Exercise. Reproduce the material from the line containing "Image resolution: width=316, height=624." through the line containing "WE BUY COINS (211, 60)", substituting "Add to bag" for "Add to cart" and leaving everything else unchanged.

Given records.

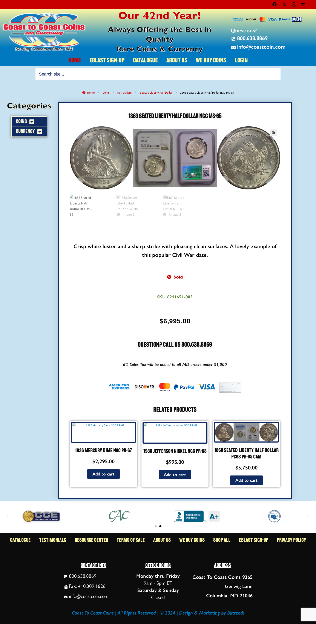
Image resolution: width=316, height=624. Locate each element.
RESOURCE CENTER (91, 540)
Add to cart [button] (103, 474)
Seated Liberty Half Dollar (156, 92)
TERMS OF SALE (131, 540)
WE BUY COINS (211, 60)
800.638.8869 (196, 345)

==

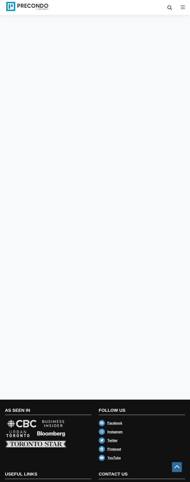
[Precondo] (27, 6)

Full response.
Image resolution: width=316, height=624. Locate each element.
RESOURCE CENTER (91, 540)
Add to bag [button] (103, 474)
Seated Liberty Half Dollar (156, 92)
TERMS OF SALE (131, 540)
WE BUY COINS (211, 60)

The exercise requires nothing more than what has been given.